A new area where it’s hot and humid. And some new chances to use his talents!
Subject: "All you have to do is get the floom!"
First of all, it sounds like Dad has some serious "I told you so" rights against Intel. Just for the record, I was entirely for the Intel PAD.
As for me, I've officially said goodbye to all the awesome people back in Sabotsy Namehana. We had some good times there.
But that's change for you. After a twelve hour bus ride, that was actually not that unpleasant, I'm here in Mahajunga. The weather is humid as none other, and I'm told that it only gets hotter. Awesome.
We also went to church, and I got to see something that I'm not used to seeing at church: MEN. The mission has been pushing us to focus on teaching men, and I've been trying to do that. Back in Sabotsy Namehana that was difficult, because men were never at home. Or seen at all. But here, there are men EVERYWHERE. I'm pretty sure the population is like 90 percent men. And all of our investigators are either men or families, so the missionaries that worked in Mahajunga before did way good. I'm way happy about that.
On the other hand, I have a sad story. Growing up, my mom had always told me to practice the piano, and learn to play hymns, because there would come a day in my life, on my mission, when I be serving out in the middle of nowhere, and I would be the only person there that could play hymns for church. And I always said, "silly mom, that happens to other people. Not to me."

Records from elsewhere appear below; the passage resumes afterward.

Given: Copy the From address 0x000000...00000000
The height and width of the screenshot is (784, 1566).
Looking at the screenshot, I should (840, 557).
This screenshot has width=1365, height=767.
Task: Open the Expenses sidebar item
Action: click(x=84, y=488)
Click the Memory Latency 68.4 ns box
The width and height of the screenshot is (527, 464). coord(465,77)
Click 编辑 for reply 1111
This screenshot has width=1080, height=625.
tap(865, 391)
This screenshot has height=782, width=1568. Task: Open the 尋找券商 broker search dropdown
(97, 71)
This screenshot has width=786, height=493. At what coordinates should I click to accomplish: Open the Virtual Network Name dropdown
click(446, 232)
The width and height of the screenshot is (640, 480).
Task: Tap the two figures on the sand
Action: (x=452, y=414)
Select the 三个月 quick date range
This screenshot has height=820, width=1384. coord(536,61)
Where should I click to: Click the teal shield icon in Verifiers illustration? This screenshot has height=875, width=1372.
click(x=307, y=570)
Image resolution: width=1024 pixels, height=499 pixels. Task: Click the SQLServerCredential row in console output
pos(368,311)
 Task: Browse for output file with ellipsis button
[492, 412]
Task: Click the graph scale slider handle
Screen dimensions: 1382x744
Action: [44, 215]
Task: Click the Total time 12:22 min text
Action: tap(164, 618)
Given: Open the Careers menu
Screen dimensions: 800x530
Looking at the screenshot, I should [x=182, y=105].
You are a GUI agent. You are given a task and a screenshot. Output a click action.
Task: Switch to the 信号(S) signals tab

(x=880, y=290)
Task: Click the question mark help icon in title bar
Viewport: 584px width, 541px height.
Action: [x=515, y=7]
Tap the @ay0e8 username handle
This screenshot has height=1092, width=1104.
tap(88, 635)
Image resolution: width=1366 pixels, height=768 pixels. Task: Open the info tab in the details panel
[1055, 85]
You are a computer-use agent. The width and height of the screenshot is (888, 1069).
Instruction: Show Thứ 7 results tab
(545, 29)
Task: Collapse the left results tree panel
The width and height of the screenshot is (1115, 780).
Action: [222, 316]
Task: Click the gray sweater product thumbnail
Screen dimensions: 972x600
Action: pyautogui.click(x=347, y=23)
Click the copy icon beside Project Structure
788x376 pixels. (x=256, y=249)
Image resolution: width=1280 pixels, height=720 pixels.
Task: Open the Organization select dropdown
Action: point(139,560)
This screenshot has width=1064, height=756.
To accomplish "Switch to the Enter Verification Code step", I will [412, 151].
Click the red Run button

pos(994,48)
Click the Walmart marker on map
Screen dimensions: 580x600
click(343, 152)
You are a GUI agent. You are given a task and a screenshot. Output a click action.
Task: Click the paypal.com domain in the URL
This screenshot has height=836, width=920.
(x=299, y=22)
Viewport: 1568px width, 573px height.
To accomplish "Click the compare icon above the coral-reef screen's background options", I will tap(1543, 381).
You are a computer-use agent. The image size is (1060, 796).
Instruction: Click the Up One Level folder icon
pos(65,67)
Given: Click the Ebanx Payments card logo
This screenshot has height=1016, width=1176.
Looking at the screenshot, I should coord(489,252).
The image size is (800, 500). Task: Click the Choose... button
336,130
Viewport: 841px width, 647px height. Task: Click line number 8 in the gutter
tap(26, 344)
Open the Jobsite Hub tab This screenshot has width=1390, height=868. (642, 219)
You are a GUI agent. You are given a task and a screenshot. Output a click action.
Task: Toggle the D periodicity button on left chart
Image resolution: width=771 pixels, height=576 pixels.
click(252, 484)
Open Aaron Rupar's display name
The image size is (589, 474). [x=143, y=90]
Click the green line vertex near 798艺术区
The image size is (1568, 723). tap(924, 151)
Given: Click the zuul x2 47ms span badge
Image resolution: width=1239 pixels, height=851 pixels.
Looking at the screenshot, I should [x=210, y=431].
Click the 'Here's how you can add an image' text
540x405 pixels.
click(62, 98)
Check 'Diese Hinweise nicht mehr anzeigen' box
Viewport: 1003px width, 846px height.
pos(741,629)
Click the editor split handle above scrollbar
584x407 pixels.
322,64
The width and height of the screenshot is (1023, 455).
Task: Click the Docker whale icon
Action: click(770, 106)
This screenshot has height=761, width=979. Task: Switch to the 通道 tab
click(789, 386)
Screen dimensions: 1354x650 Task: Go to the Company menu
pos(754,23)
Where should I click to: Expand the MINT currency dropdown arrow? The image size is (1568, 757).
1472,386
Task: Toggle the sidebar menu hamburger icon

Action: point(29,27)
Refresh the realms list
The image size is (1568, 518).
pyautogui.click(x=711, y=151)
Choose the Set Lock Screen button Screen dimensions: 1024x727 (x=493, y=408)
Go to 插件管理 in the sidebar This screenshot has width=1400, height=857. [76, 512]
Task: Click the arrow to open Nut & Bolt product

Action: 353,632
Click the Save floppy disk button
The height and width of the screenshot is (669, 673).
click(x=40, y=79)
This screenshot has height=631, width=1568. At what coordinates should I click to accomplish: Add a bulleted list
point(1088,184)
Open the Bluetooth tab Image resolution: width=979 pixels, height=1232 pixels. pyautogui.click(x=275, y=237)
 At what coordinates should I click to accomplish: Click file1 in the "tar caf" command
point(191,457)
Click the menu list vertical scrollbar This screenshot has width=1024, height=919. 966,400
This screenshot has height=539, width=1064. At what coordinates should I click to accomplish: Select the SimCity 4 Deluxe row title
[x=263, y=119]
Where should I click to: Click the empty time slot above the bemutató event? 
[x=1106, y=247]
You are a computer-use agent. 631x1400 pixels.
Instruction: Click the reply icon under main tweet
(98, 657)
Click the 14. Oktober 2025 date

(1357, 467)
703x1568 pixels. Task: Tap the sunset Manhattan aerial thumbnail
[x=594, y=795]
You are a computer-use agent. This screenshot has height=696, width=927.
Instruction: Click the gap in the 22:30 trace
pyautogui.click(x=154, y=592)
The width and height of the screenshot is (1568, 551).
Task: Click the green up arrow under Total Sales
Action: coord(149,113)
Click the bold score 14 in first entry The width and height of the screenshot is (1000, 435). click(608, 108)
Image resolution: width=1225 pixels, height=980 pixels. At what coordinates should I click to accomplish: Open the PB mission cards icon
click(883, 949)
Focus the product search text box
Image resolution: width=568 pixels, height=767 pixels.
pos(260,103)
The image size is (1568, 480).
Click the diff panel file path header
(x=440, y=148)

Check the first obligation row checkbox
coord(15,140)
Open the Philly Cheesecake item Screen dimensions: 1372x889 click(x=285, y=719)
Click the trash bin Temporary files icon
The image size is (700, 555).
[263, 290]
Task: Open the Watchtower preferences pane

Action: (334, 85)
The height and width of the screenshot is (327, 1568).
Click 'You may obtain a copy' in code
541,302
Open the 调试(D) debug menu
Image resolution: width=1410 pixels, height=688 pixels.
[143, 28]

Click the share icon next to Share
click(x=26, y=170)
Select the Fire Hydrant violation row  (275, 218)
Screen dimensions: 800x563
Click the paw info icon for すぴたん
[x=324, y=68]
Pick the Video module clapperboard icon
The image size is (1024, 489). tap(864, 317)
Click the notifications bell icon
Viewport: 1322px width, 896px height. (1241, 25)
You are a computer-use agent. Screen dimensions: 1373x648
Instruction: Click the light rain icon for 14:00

And then magically, just before the meeting started the power went out. I was like, "Waaaa! There IS a God! And He is merciful!"
Unfortunately He also has a sense of humor, because the power kicked back on right the sacrament. And there was still a rest hymn and closing hymn to go.
In short, I'm not entirely proud of my performance, but I plan to practice a bit more before next Sunday and do much better.
Other than that, we have been teaching some SUPER cool people. And tons of them. It's kind of like all the cool people that I taught in Sabotsy Namehana, but
almost EVERYBODY is that cool. I'm loving it.
There are exceptions however. For instance, we were teaching this one man, his wife, their niece, and her father about baptism, and they got into a huge debate about it, yelling, mainly at each other. Everybody staying good humored, but yelling nonetheless.
The husband, Pommefille, is Catholic. The niece and her father are Adventist. And the lady, Josiene, doesn't go to any church and hasn't been baptized. The Catholic guy started shouting that he was already baptized as a baby, so he is saved. The Adventist people shouted that his baptism wasn't complete since he was just a baby and it wasn't be immersion, and the lady was yelling louder than anybody, basically just summarizing what the other people said for no reason whatsoever. I was like, " what?"
(Because if they do that then they will see that our church is the true one)
So that was a fun lesson.
My companion, Elder Rakotonjanahary, is also super awesome. He's a short little Malagasy from Antsirobe, and just a way cool guy.
Especially in teaching. He know how to switch off, and of course he is good at the language. Quite a shift for me since I just came from training a newbie. So we've just been dominating the people that we teach. In a good, spiritual way.
I'm pretty sure that Elder Rakotonjanahary is good at English, but he only speaks with me in Malagasy for some reason. I've offered to speak English with him, but he politely declined. Maybe he just doesn't want to have to teach English class.
Which reminds me, English class last Saturday blew my mind. There were seven or eight people there (all men), all of which could hold a solid conversation in English. They got into a debate about whether or not there should be bribes here in Madagascar. And they DOMINATED it. I was very impressed.
Next week's debate subject will be whether or not people need alcohol. The votes lay as follows: 2 say that we do need alcohol, 4 say that we do not. One of the guys that is for alcohol asked me if I had drunk before, and I said no. And this little punk worked up the nerve to say that I was lying!
He said, "your mission leaders just tell you to say that. But really, you used to drink all the time." He also claimed that EVERYBODY in America drinks all the time, because that's where alcohol was originally invented. Which is not true.
I still don't think he believes me, but I'm glad to know that there are nonmembers that are still against alcohol.
Thank you all, I love you all, keep up the good work!
- Elder Arrington
PS: Mom, I love hearing about your missionary efforts. And did you manage to, um, pass along the pass-along card?
PSS: A quick note about the pictures that I sent. There is a picture of Mamy (our DMB) and his family, of which about half are members. There is also a picture of the staff of a restaurant at which we used to eat. And there are pictures of Jaona and his family and our branch president and his family.
There is also a picture of me leaving my old house, and the people in it are, from left to right: Elder Stokes (my ex-trainee), Elder Rakotomalala (Elder Stokes' new companion, who was in my house when I first came in country), me, and Elder Hamm (my MTC companion). Good times.
And I threw in a couple pictures that I took as we came across the beach, at an area that I call "Tortuga". It's just very piratey.
The last picture is of some sweet houses here. Which is cool.